**TASK ITEM**. The response must be the exact lines from the line holding "Task: Click the third purple down arrow" through the end of the entries, with no pictures and nothing else.

(Data entries)
• • • • •

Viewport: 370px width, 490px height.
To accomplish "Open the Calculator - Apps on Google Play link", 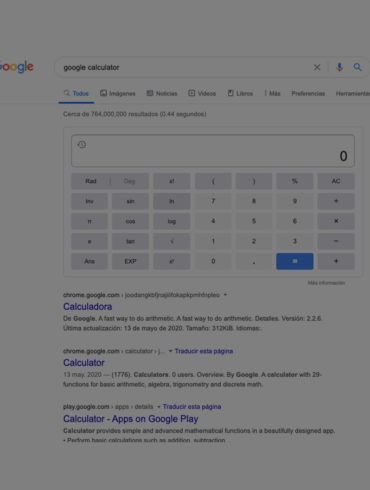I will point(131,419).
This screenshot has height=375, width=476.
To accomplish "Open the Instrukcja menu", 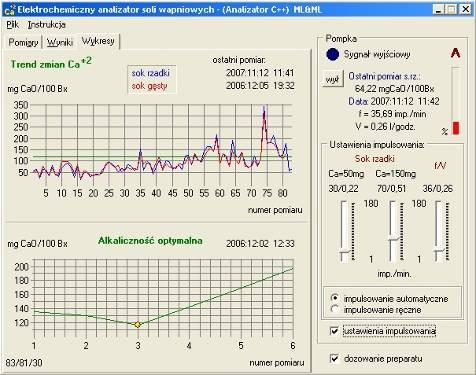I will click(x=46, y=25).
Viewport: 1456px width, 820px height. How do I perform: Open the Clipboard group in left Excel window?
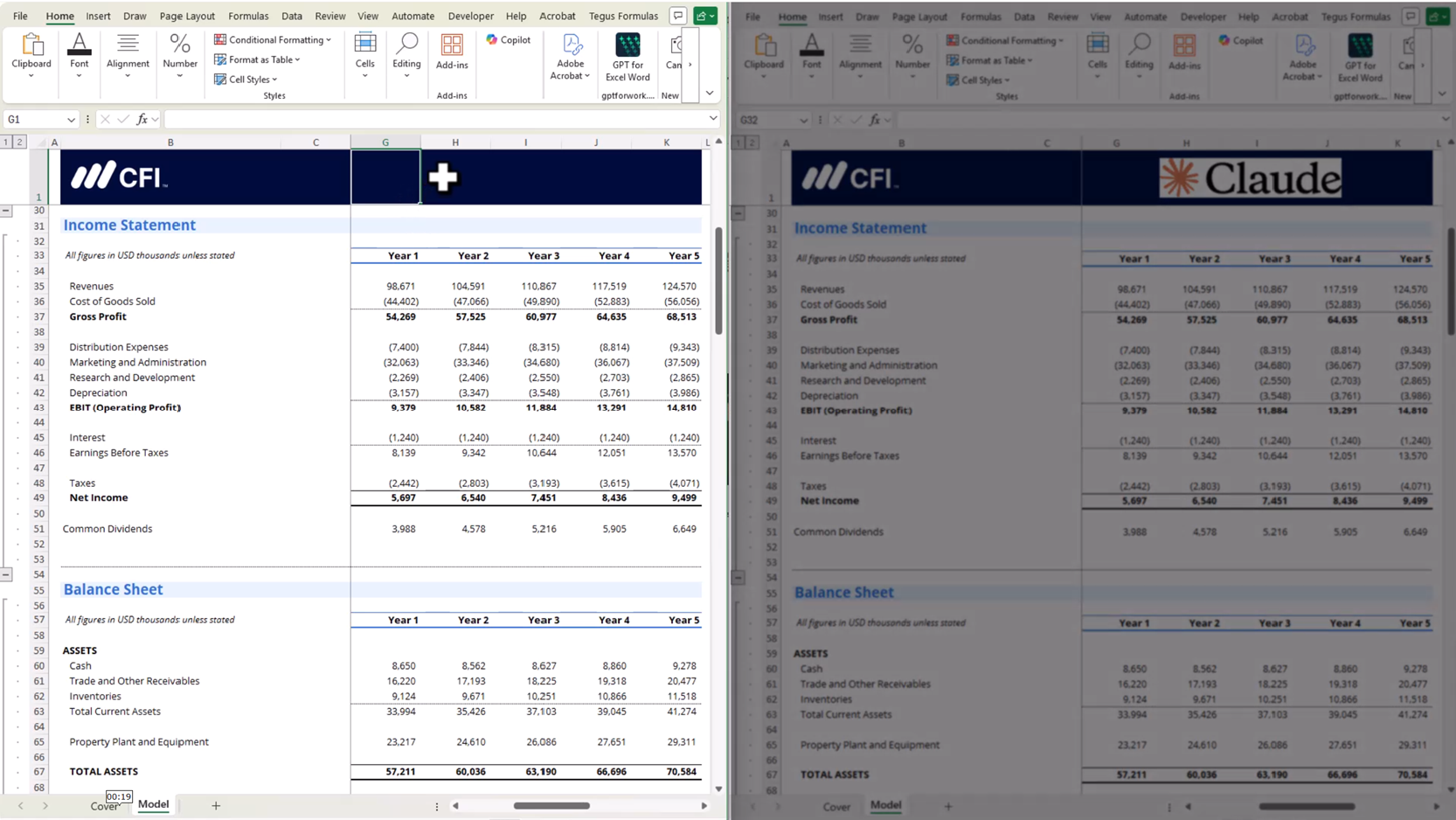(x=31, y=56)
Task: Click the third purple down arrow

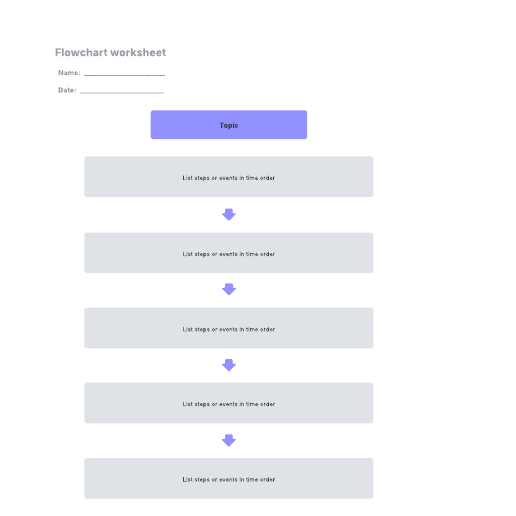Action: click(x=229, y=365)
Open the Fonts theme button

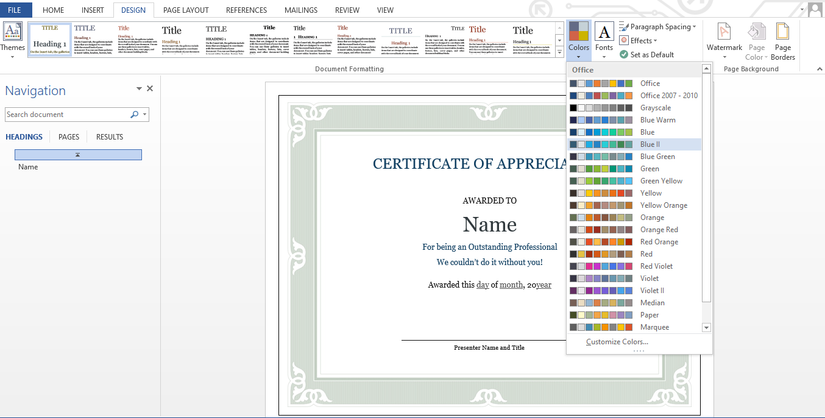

• • • • •

**SOLVED PROBLEM**.
Task: Click the third purple down arrow

Action: click(x=229, y=365)
Open the Fonts theme button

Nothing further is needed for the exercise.